_Extracted records:_
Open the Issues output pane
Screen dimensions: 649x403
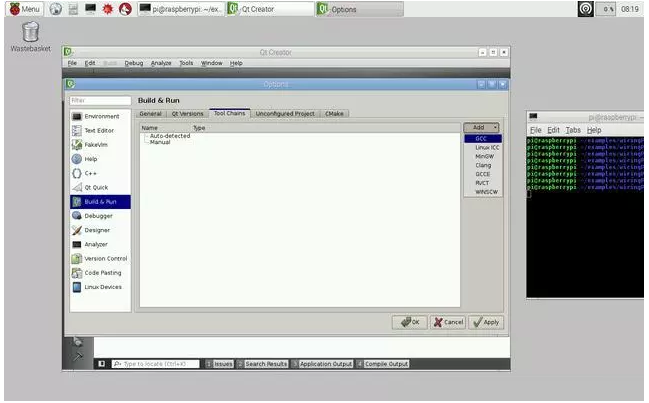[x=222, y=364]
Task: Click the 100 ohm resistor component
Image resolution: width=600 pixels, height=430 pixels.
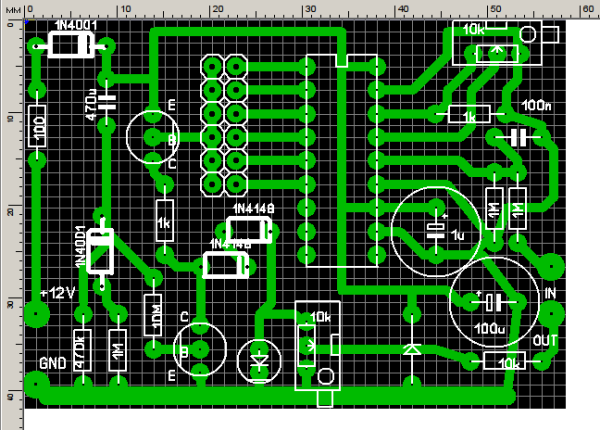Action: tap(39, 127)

_Work task:_
An exact copy is needed of the lines running from the one containing "Image resolution: width=600" through the last line of the material, and of no others; pictures stay out.

_Your solution:_
Image resolution: width=600 pixels, height=430 pixels.
Action: tap(39, 127)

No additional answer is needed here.